Он хороший человек, рассуждает Таня, и по-прежнему мне дорог, но он никак не возвращается с «баррикад». Что мне-то делать? Как объясню сыну, почему орала на папу, когда тот пытался что-то изменить в судьбе страны? С другой стороны, ну не наивно ли, в самом деле, полагать, что эти митинги и шествия, бесконечные разговоры смогут изменить хоть что-нибудь? В результате — ни нормальной семейной жизни, ни эффективной борьбы. Шел бы он тогда в политику, что ли, как в профессию? Таня хмурится, кусает губы и грустно вздыхает: «Может быть, я смирюсь с его политизированностью, если он будет за нее деньги получать? Господи, ведь в таком случае я стерва, предавшая и свою веру, и Витину. Нет, настоящая подруга жизни с нормальными человеческими убеждениями обязана быть рядом с мужем в его борьбе… Получается, верная и любящая жена должна патроны подавать?»

* * *

Разве не прелесть? Как я хохотала, перечитав недавно статью! И ведь помню, что и тогда, когда ее писала, уже немножко веселилась, а теперь…

Девяностые годы были перенасыщены политикой, от нее, на самом деле, некуда было деться, она проникала в нашу жизнь сквозь любую неплотно закрытую форточку. И, вроде, казалось, что по-другому и нельзя…
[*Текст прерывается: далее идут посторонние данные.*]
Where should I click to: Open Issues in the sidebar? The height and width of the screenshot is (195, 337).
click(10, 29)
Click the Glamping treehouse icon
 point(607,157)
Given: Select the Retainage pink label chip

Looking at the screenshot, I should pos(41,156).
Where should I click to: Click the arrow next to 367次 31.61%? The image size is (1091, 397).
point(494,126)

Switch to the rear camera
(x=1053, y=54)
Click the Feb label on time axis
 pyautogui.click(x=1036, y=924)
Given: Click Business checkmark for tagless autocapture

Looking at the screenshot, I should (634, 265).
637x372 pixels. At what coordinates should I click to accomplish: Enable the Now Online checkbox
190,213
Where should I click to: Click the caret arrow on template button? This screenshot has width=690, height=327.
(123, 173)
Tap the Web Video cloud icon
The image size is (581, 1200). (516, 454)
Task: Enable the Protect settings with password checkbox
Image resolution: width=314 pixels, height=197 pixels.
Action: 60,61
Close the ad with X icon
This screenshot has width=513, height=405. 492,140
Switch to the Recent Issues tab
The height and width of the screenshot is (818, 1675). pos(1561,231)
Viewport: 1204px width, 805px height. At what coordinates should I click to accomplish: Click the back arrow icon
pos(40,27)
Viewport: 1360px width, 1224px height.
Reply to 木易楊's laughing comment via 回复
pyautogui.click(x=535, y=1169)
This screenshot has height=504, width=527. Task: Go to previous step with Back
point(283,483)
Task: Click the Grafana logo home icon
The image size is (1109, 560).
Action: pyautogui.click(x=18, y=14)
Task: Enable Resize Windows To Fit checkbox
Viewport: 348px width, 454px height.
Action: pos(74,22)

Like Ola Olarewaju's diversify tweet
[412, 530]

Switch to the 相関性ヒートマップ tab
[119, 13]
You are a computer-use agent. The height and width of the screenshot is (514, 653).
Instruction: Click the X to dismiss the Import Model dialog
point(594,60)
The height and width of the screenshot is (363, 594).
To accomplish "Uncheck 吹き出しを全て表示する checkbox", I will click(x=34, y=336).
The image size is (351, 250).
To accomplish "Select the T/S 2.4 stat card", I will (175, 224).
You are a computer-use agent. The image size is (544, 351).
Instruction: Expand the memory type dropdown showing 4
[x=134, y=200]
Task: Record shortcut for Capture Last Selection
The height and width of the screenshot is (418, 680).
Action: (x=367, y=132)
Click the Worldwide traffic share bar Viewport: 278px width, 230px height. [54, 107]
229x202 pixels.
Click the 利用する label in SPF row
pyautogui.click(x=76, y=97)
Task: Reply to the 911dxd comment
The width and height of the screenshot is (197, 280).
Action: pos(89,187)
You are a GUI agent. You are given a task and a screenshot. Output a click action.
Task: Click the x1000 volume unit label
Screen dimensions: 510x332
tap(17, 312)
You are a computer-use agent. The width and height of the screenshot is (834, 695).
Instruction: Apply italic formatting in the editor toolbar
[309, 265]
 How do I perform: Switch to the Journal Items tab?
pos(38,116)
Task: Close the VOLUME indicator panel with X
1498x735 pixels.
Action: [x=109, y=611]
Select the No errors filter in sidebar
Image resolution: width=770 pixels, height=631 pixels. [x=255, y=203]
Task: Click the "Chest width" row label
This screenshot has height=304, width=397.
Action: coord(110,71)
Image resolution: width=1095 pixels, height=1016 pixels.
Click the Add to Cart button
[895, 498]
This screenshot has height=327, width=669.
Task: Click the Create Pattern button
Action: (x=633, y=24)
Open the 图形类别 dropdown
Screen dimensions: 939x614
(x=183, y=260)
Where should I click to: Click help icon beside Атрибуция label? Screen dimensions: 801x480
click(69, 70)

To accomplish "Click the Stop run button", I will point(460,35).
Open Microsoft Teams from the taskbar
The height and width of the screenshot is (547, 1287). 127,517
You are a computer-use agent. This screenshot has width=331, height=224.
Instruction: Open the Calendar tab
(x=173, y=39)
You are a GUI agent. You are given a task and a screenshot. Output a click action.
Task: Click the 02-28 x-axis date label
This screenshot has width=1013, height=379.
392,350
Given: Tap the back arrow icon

Да, для меня все началось всерьез в 91-м. В каком-то смысле я была этим самым придурочным Витей. К сожалению, нынче могу констатировать, что ваша покорная слуга, как и многие увлекшиеся тогда политикой, представляла собой типичный пикейный жилет. Классический — по Ильфу и Петрову. Без примесей. Нет, пожалуй, примесь была: истеричность. Потому что в то время испытывала страх — то самое чувство, которое приписала своему персонажу. Я боялась возврата социализма, боялась коммунистов во власти, боялась того образа жизни, от которого меня тошнило с детства. И страх этот был настолько силен, что однажды закончился серьезным нервным срывом.